The law, which Charlottesville officials have fought, previously stopped attempts in Alexandria and Loudoun County from removing Confederate statues."
 

cellochris

Super Member
Of course she's the mayor of Baltimore. She was the one who let the rioters go nuts and destroy businesses in her city. She is also the one who had all of the monuments in her city removed. I am just saying that action in other cities makes people forget all of her misdeeds. Boston is the site of the next Free Speech Rally this Saturday.
https://www.bostonmagazine.com/news/blog/2017/08/14/free-speech-rally-boston/
Thanks for the head's up - much appreciated. I am in Connecticut visiting family this weekend but will be returning to the city Sunday and have forwarded the article to my friends in Boston. I hope people stay safe and smart.
 

Mr. B. Scott Robinson

Advanced Member
There was a great compromise at the end of the Civil War that allowed the country to move forward. The people in the south generally agreed that it was best if the Union had never been dissolved and the folks in the north agreed that the southerners fought bravely for a cause they believed in. This is a rather simplistic statement, but given the terrible aftermath of the war and the immediate need to reconstruct the south and have it rejoin the Union as a cooperative partner, there was really no other realistic way forward.

I don't have any time for Nazis, the KKK, antifa, or any other violent racist/facist/anarchist groups. I believe they all have the right to peacefully and legally exercise their right to free speech and that the state needs to protect this right and the safety of all people who are exercising their 1st amendment right in a responsible manner. I believe that people running riot and tearing tearing down public memorials, including memorials dedicated to post war reconciliation, pulls at the fabric of our nation and steers us into dangerous waters.

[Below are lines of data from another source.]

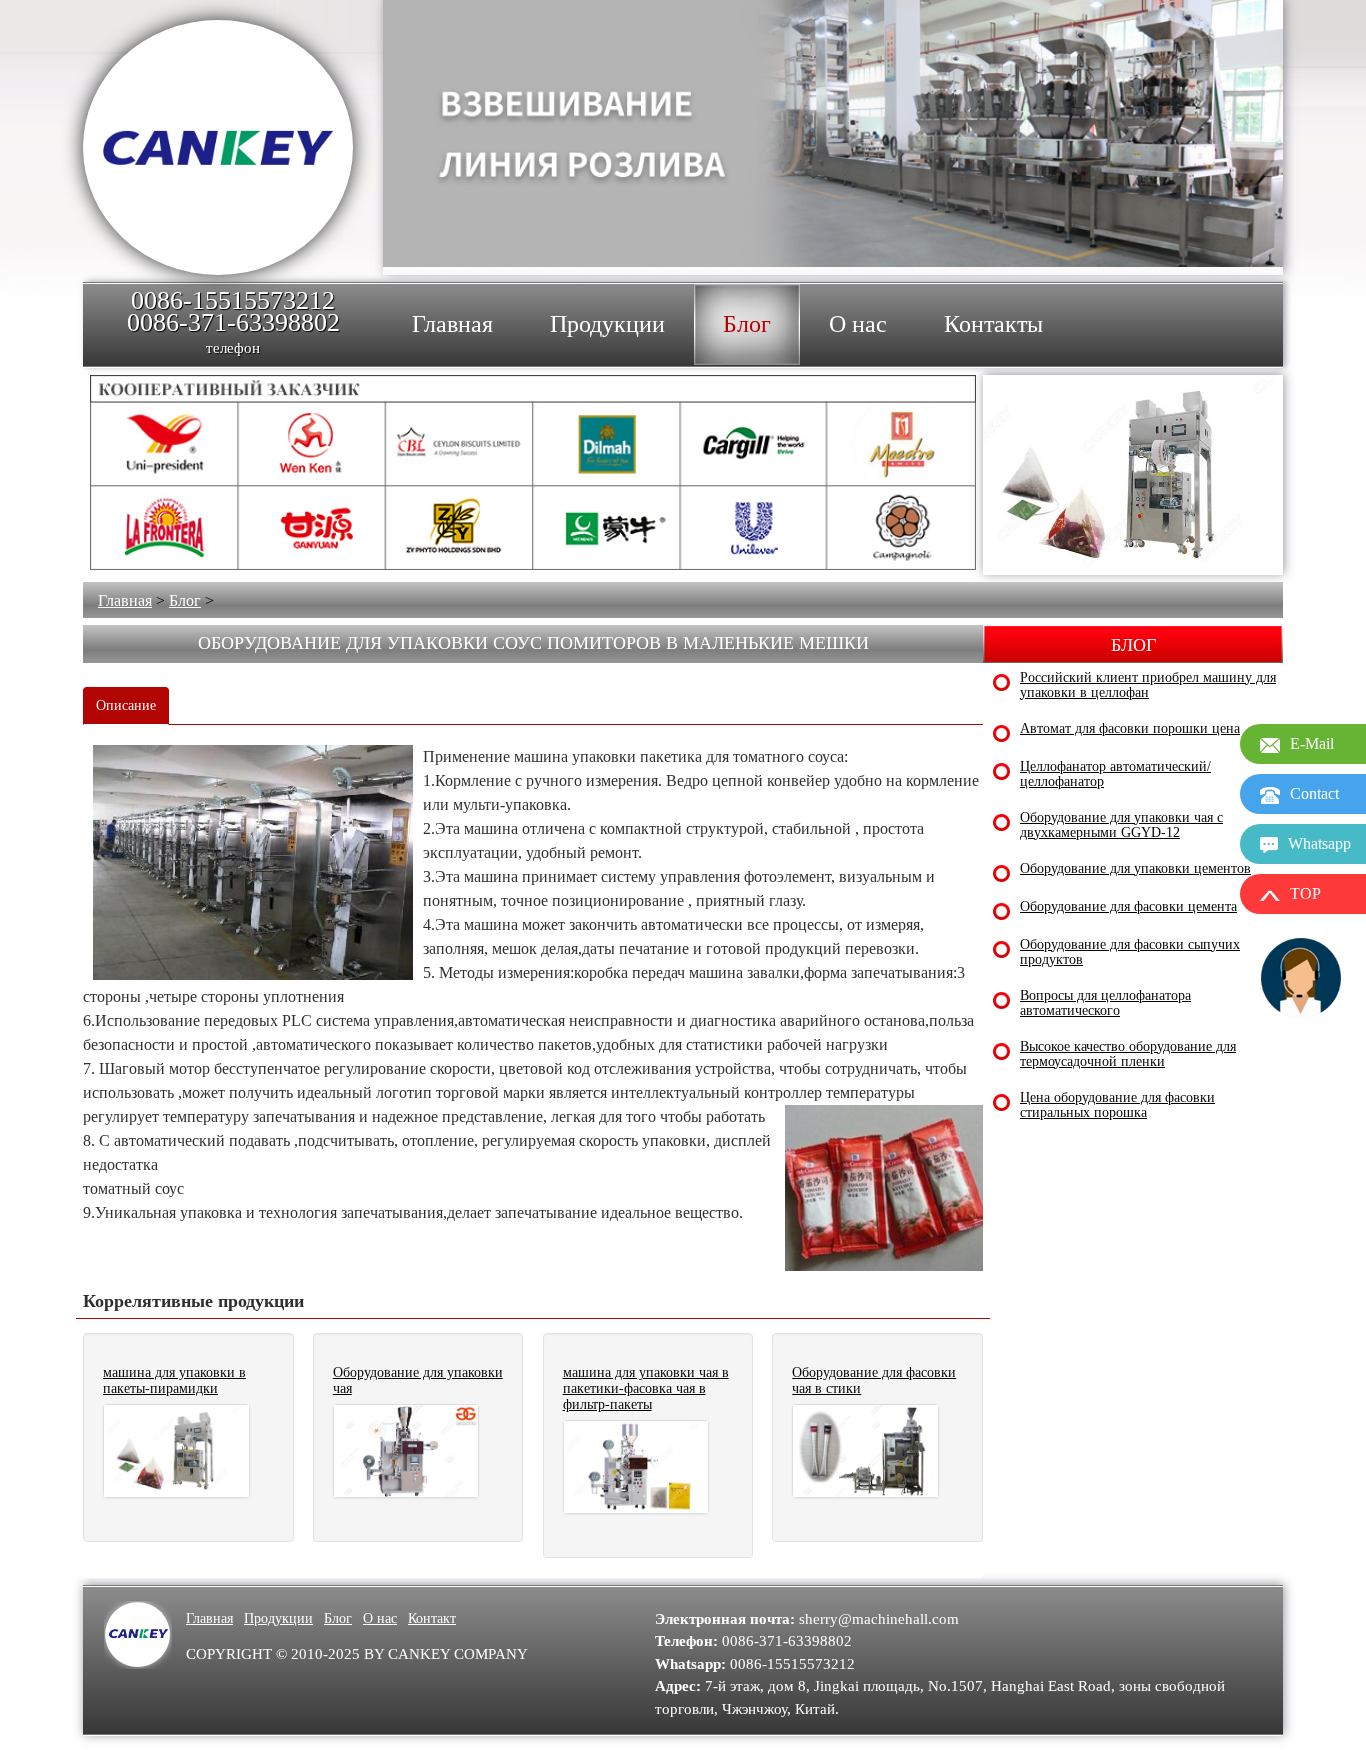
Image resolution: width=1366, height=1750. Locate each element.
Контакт (432, 1618)
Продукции (278, 1618)
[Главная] (218, 147)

https://www.ajc.com/news/local/atla...onument-piedmont-park/6S670h6xMON2SqfzoKAc2M/

I pray for peace.

Cheers,

BSR
 

Oldsarge

Moderator and Bon Vivant
As do I. Believing as I do that the Left in this county is as tyrannical, anti-democratic, bigoted and antisematic as the altRight, there is still no excuse for allowing the existence of modern Nazis. Imagine your father, who may have landed on Normandy, looking at these modern scum and wondering just what in Hell he fought for.
 

Mr. B. Scott Robinson

Advanced Member
^ Yep, my great Uncle Pfc Doyce F Spruill, 101 Airborne 501PIR KIA, Normandy June 6, 1944.

Watching those young men stomping around with twee tiki torches, waving the Nazi flag and giving the fascist salute makes me ill.

And Nazism isn't even a home grown American mental illness. It is a German import!